Humans are cognitive misers because their basic tendency is to default to Type 1 processing mechanisms of low computational expense. Using less computational capacity for one task means that there is more left over for another task if they both must be completed simultaneously. This would seem to be adaptive. Nevertheless, this strong bias to default to the simplest cognitive mechanism—to be a cognitive miser—means that humans are often less than rational. Increasingly, in the modern world we are presented with decisions and problems that require more accurate responses than those generated by heuristic processing. Type 1 processes often provide a quick solution that is a first approximation to an optimal response. But modern life often requires more precise thought than this. Modern technological societies are in fact hostile environments for people reliant on only the most easily computed automatic response. Think of the multi-million-dollar advertising industry that has been designed to exploit just this tendency. Modern society keeps proliferating situations where shallow processi
ng is not sufficient for maximizing personal happiness—precisely because many structures of market-based societies have been designed explicitly to exploit such tendencies. Being cognitive misers will seriously impede people from achieving their goals.
Why We Are Cognitive Misers
We humans will find any way we can to ease our cognitive load and process less information, but this is why we are often less rational than we might be. But why are we cognitive misers and as a result less than fully rational? In a word—evolution. Our cognitive mechanisms were designed by evolution, and evolution does not operate to produce humans who are perfectly rational.

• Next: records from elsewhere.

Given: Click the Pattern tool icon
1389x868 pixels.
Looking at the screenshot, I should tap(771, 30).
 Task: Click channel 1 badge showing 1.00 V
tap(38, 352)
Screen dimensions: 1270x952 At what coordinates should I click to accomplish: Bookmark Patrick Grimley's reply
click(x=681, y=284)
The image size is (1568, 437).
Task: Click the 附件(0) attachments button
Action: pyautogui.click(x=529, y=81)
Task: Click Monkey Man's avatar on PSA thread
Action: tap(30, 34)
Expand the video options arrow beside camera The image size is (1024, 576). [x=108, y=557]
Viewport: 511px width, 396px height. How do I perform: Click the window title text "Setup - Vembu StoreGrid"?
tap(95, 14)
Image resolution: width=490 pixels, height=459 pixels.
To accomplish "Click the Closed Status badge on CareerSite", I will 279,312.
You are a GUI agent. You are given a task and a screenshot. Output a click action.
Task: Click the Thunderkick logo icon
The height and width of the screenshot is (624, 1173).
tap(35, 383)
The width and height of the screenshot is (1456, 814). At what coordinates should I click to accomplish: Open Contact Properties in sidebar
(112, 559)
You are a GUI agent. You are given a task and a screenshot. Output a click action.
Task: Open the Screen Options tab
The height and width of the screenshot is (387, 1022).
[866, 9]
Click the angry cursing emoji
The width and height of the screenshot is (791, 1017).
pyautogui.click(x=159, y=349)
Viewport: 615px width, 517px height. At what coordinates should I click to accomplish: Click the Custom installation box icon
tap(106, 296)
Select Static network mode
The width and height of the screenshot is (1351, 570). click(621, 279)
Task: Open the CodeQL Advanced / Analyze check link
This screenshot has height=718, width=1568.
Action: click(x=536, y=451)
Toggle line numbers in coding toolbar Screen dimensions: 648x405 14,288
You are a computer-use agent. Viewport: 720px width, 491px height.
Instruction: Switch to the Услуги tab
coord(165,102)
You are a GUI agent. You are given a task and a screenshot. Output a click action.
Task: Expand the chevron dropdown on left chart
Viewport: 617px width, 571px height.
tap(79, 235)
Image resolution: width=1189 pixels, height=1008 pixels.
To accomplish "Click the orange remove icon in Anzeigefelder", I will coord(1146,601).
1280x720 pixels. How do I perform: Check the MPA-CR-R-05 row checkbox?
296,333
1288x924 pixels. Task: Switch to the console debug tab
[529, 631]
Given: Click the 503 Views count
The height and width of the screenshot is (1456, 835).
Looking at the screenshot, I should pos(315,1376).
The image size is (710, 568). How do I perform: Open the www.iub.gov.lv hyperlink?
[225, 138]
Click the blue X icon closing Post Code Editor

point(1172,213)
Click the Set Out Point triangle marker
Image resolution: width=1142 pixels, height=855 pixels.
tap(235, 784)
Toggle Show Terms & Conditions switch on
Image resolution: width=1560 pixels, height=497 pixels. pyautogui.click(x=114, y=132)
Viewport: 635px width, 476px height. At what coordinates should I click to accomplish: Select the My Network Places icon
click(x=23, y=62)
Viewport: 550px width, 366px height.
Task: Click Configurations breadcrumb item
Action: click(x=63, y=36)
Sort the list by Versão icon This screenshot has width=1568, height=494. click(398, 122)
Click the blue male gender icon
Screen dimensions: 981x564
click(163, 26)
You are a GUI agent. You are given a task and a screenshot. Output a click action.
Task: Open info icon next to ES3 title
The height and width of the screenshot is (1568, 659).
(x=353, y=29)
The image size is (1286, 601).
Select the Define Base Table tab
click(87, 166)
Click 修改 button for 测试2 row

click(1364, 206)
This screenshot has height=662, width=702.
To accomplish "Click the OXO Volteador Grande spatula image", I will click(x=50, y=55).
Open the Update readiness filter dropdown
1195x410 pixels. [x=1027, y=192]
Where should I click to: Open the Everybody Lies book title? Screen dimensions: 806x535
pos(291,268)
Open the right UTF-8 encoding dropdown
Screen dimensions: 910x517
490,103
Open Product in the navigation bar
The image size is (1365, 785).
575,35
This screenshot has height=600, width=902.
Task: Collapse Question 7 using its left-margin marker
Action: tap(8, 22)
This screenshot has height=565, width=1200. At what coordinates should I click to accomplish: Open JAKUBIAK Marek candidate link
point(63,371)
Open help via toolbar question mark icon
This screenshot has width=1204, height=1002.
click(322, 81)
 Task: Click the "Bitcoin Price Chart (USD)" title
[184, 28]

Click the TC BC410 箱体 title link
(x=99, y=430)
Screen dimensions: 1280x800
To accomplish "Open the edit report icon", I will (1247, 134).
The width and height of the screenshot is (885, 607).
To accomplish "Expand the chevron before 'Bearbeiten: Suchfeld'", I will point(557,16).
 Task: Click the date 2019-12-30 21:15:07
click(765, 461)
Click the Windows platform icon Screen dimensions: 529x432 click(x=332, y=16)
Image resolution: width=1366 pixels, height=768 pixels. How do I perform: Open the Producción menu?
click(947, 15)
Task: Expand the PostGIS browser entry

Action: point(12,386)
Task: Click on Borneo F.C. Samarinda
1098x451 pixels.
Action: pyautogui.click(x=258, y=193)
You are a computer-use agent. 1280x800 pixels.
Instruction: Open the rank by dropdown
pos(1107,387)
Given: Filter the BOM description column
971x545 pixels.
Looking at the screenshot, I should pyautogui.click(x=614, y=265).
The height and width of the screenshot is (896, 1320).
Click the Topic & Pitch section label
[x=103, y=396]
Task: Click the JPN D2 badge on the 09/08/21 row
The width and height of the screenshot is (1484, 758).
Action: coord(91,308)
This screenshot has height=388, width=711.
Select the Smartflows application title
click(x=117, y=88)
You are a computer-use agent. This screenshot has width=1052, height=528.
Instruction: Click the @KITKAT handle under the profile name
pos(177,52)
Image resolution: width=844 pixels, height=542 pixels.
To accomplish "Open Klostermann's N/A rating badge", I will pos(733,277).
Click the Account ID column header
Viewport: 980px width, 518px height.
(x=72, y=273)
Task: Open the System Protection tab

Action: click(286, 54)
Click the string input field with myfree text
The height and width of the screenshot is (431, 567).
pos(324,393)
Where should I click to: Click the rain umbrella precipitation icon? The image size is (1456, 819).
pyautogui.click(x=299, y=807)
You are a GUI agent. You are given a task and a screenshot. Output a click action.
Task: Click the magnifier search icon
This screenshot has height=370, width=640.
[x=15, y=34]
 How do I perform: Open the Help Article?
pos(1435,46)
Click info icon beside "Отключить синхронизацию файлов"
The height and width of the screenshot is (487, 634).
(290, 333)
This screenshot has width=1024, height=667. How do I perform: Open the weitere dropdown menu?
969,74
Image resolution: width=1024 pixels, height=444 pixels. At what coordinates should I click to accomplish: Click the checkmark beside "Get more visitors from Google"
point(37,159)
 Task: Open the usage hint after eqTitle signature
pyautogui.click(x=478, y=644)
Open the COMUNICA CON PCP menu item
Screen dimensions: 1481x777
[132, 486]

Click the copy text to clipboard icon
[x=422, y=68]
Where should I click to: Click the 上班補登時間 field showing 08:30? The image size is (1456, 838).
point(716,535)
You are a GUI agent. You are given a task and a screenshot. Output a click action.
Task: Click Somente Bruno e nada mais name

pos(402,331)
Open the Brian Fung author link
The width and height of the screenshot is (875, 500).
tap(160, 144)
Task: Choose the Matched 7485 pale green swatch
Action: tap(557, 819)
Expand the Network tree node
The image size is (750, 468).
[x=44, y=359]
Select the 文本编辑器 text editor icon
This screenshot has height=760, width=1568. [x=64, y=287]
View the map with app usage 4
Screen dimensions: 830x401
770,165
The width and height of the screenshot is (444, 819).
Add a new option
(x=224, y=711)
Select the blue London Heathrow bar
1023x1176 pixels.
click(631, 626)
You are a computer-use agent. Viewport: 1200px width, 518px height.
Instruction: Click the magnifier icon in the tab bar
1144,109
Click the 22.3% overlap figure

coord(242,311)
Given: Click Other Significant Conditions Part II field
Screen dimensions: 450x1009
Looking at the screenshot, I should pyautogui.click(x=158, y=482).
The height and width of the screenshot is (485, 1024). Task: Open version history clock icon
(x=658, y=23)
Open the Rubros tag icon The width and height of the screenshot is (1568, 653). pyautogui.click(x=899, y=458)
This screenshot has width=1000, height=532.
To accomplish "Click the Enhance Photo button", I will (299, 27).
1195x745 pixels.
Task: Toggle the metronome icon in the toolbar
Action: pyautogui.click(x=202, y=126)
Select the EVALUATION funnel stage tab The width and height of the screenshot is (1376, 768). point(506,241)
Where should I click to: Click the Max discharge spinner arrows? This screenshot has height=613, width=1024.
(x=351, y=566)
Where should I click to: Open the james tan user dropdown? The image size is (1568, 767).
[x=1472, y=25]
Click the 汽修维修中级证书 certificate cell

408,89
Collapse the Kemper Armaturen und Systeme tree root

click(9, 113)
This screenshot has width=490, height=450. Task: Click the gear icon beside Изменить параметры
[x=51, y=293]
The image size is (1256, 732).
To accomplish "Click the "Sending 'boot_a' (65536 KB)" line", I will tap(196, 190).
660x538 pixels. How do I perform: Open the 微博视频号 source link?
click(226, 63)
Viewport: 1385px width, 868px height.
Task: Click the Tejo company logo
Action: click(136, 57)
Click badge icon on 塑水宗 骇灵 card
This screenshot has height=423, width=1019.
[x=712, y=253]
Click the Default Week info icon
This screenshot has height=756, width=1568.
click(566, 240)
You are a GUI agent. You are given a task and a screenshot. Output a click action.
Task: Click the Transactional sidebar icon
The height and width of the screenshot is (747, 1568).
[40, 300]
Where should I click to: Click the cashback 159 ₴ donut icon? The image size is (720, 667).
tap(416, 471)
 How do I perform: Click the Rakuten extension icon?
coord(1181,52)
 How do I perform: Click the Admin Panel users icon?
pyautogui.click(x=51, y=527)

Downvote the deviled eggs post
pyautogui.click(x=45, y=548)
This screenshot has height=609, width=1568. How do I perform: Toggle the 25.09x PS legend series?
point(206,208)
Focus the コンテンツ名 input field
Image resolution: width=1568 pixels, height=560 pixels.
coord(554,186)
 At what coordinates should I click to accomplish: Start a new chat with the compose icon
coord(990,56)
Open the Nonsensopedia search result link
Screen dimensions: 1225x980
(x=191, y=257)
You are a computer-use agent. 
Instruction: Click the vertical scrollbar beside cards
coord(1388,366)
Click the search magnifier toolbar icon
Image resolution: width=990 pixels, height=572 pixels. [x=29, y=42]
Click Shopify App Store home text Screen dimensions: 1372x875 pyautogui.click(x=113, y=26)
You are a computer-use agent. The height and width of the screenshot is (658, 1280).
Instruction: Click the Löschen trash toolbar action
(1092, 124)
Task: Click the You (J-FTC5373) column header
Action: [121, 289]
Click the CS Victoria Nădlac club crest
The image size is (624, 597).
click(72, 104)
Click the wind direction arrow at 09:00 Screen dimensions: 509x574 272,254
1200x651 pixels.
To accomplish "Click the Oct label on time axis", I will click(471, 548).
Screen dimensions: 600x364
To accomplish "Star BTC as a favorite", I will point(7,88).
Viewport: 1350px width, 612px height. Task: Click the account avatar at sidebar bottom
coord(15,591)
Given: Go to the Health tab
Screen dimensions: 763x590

There are a number of reasons why evolution would not be expected to guarantee perfect human rationality.4 One reason is that rationality is defined in terms of maximization (for example, in the case of instrumental rationality, maximizing the expected utility of actions). In contrast to maximization, natural selection works on a “better than” principle. As Richard Dawkins puts it, “Natural selection chooses the better of present available alternatives. . . . The animal that results is not the most perfect design conceivable, nor is it merely good enough to scrape by. It is the product of a historical sequence of changes, each one of which represented, at best, the better of the alternatives that happened to be around at the time” (1982, p. 46). In short, the variation and selective retention logic of evolution “designs” for the reproductive advantage of one organism over the next, not for the optimality of any one characteristic (including rationality). It has been said that evolution should be described as the survival of the fitter rather than as the survival of the fittest.